------ ROWS ------

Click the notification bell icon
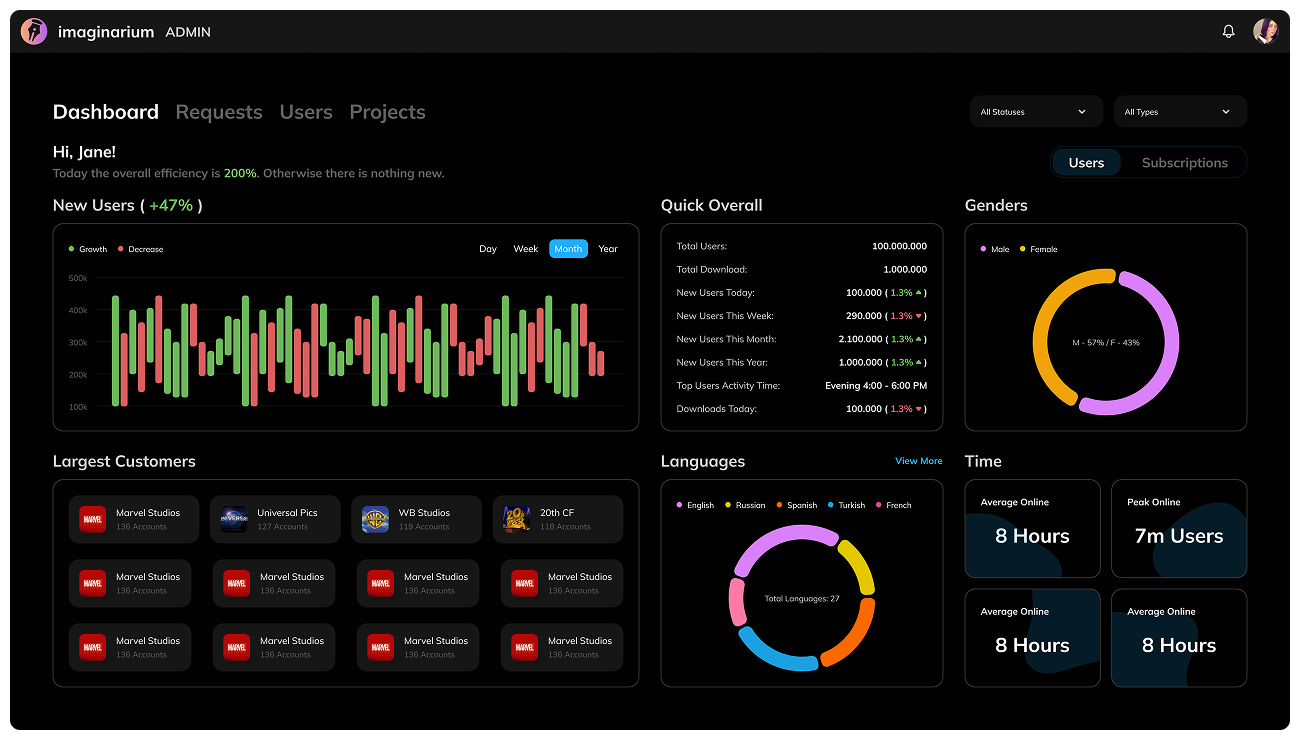 (1228, 32)
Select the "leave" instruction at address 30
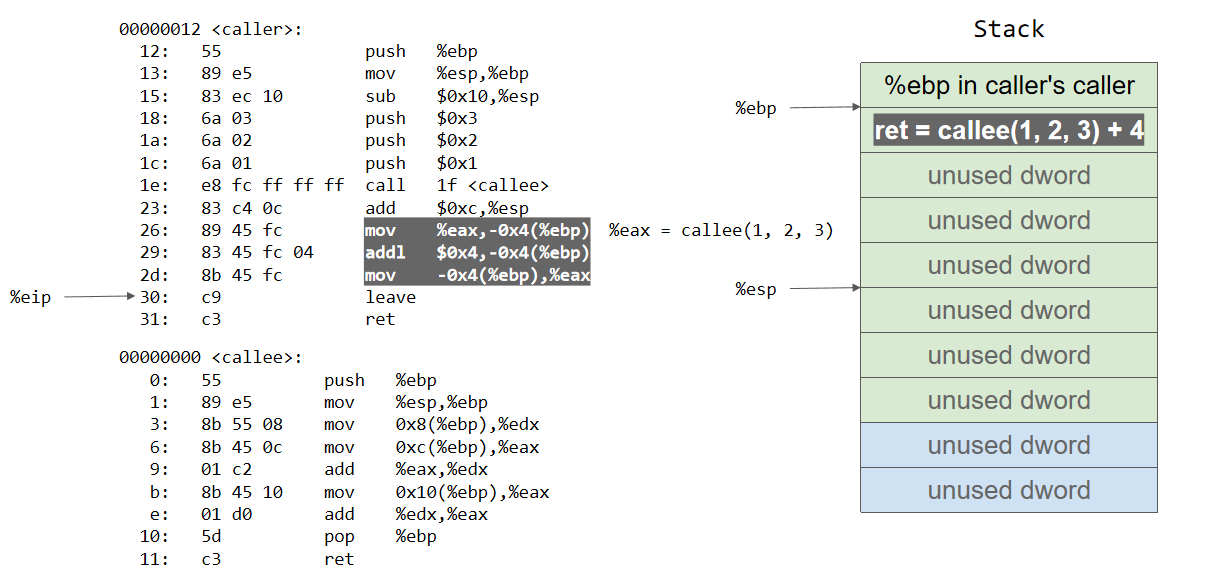The image size is (1213, 580). [x=391, y=297]
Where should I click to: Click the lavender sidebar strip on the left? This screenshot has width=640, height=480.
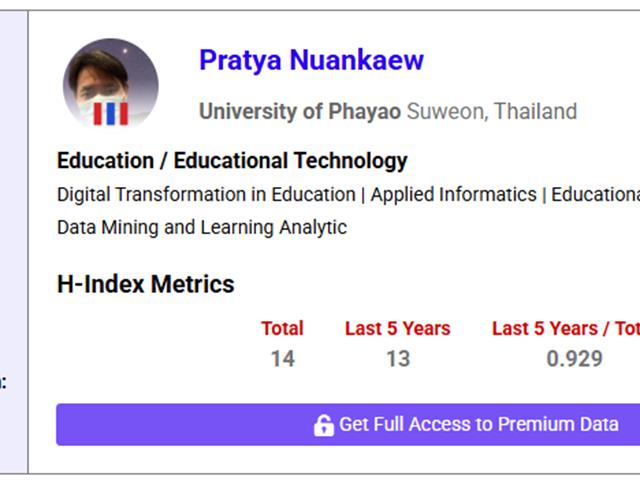pos(14,242)
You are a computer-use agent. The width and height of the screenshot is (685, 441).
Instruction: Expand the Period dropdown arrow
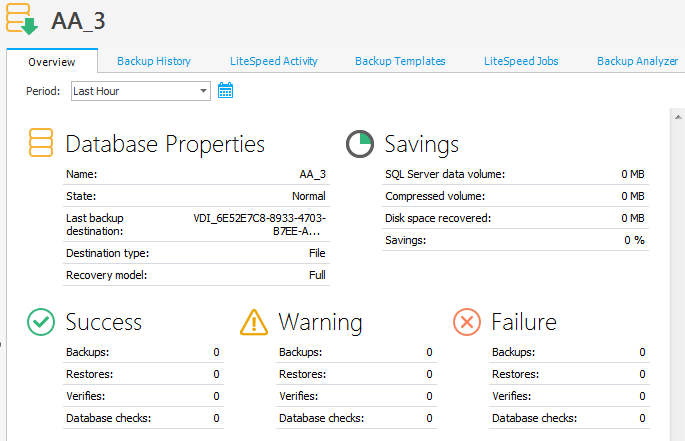tap(204, 91)
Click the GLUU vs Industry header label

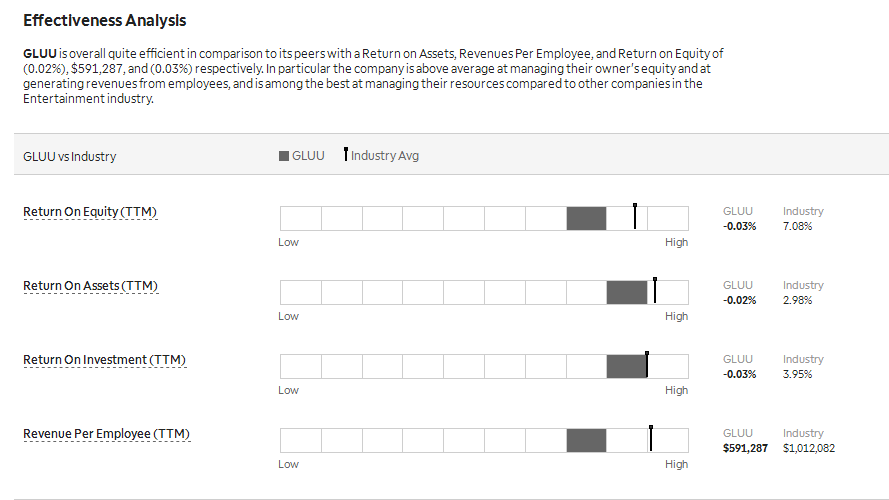point(70,156)
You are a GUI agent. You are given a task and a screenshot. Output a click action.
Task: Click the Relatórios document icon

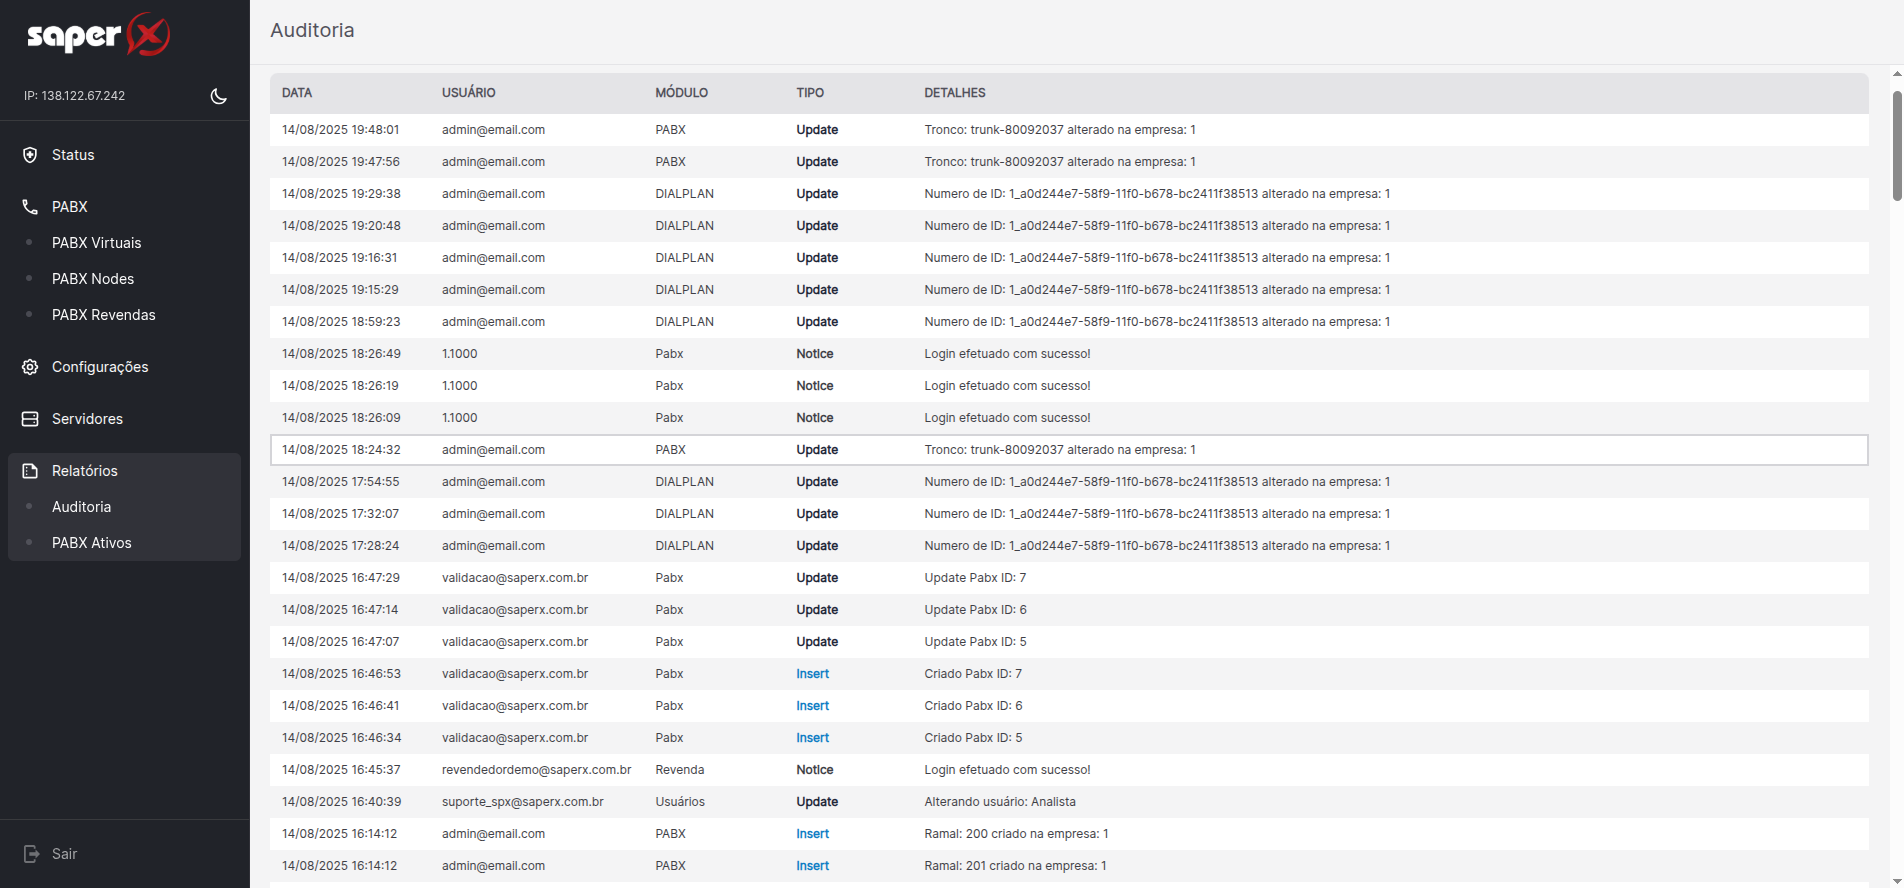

------

■ THE EXERCISE ■
Copy out every line of text in the records above verbatim, leaving out the pictures.

■ SOLUTION ■
Click the notification bell icon
 (1228, 32)
Select the "leave" instruction at address 30
The image size is (1213, 580). [x=391, y=297]
Where should I click to: Click the lavender sidebar strip on the left? This screenshot has width=640, height=480.
pos(14,242)
You are a computer-use agent. The width and height of the screenshot is (685, 441).
Instruction: Expand the Period dropdown arrow
tap(204, 91)
Click the GLUU vs Industry header label

point(70,156)
You are a GUI agent. You are given a task and a screenshot. Output a click action.
Task: Click the Relatórios document icon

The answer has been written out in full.